• **Por hacer**: Repite al pie de la letra el fragmento del texto sobre Keiko Fujimori que comienza con "Liderazgo político me" y sigue hasta "PNP y FFAA.".

• **Texto de origen**:
El populismo más rancio, la corrupción generalizada, el clientelismo político en las administraciones públicas, la captura de entidades públicas estratégicas, el asalto al Poder Judicial y Ministerio Público, la privatización de la salud y educación, la prostitución de los programas sociales, la violación de derechos fundamentales, la precarización laboral, la captura de los principales medios de comunicación, la criminalización de la protesta social, su intento por desaparecer las organizaciones sociales, serán parte de su agenda pública. Cualquier parecido con el gobierno funesto de su padre, no es casualidad.
Liderazgo político me temo que tampoco posee Keiko Fujimori, pues este concepto está asociado a la legitimidad social. El “No a Keiko” y el alto porcentaje de antivoto que tiene revelan que carece de legitimidad de origen, lo que a la postre incide en la legitimidad de ejercicio. Cuando esta legitimidad es seriamente cuestionada, la obsesión por mantenerse en el poder se convierte en la razón fundamental para vulnerar libertades públicas, derechos humanos, y hasta la propia institucionalidad. Para este propósito, el sometimiento de la fuerza pública resulta capital, tarea nada compleja ante un contexto de baja profesionalización de la PNP y FFAA.
Haber postulado a la presidencia en tres oportunidades, haber ejercido el mandato parlamentario, el ser dirigente político de una organización que tiene cuentas pendientes con la justicia, no configuran un liderazgo político en el sentido estricto del término. No perdamos de vista que Keiko Fujimori carece de legitimidad social, pues esta cualidad supone una lealtad y adhesión desinteresada de las bases. Por lo tanto, no hay legitimidad real y sostenida cuando las portátiles o la gente que te acompaña están movidas por un interés individual o por no perder ciertos privilegios.

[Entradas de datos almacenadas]
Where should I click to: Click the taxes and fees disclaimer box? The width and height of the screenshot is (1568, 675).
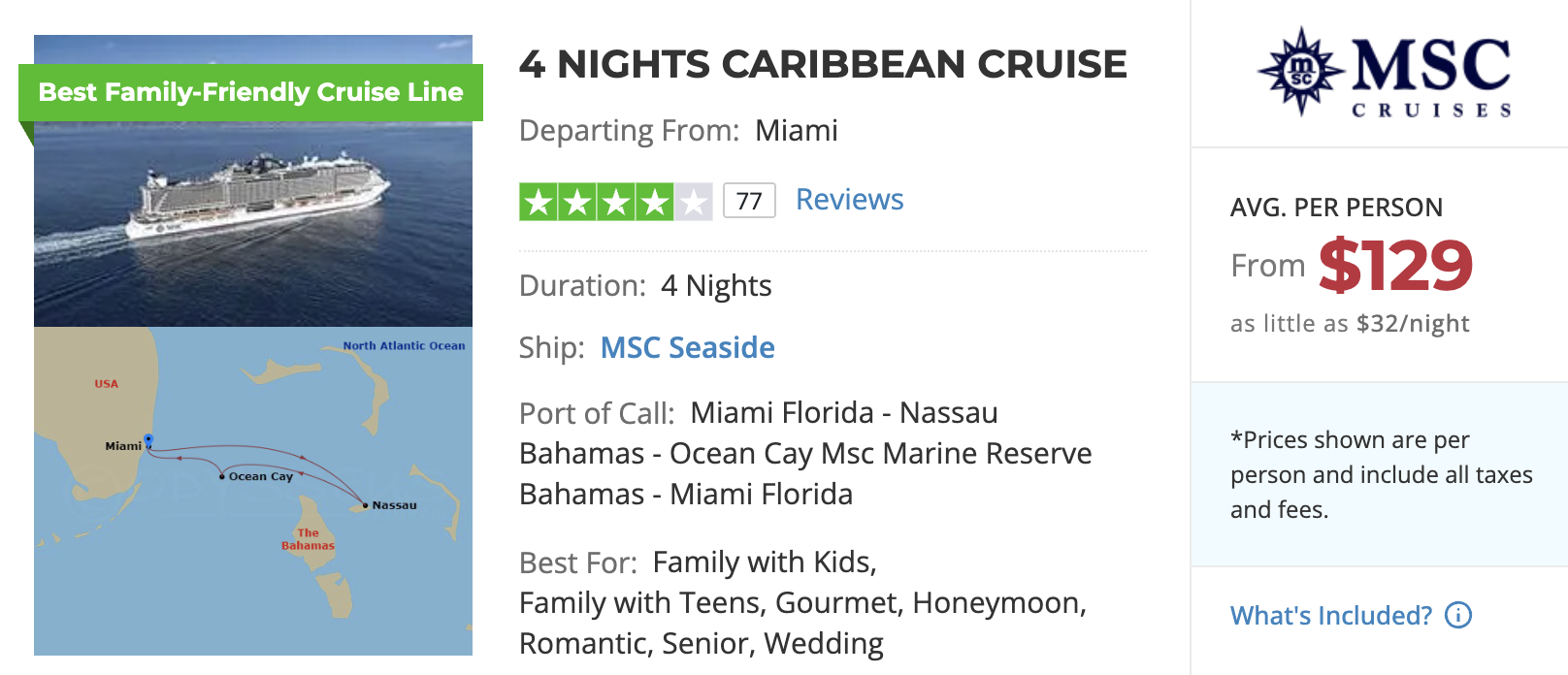tap(1378, 475)
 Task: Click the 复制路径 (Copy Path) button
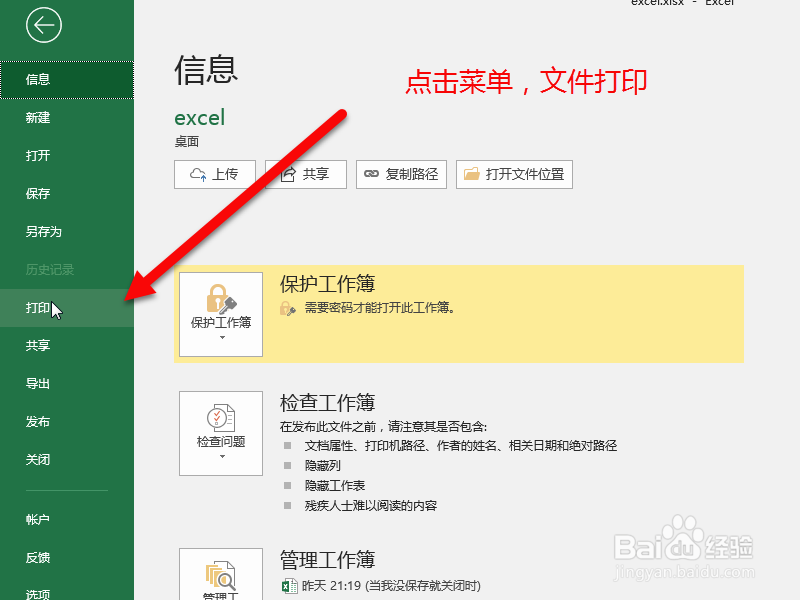(x=401, y=173)
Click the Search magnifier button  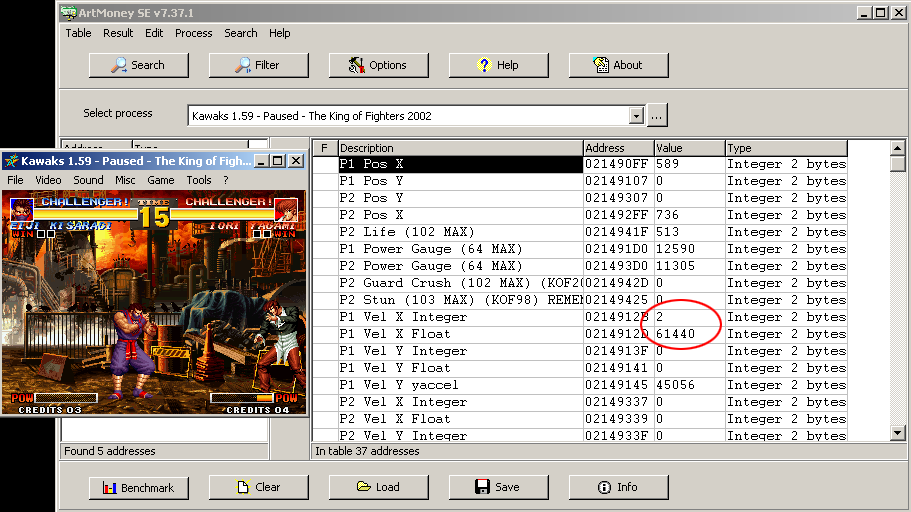pos(138,65)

• **Resultado de la tarea**:
Liderazgo político me temo que tampoco posee Keiko Fujimori, pues este concepto está asociado a la legitimidad social. El “No a Keiko” y el alto porcentaje de antivoto que tiene revelan que carece de legitimidad de origen, lo que a la postre incide en la legitimidad de ejercicio. Cuando esta legitimidad es seriamente cuestionada, la obsesión por mantenerse en el poder se convierte en la razón fundamental para vulnerar libertades públicas, derechos humanos, y hasta la propia institucionalidad. Para este propósito, el sometimiento de la fuerza pública resulta capital, tarea nada compleja ante un contexto de baja profesionalización de la PNP y FFAA.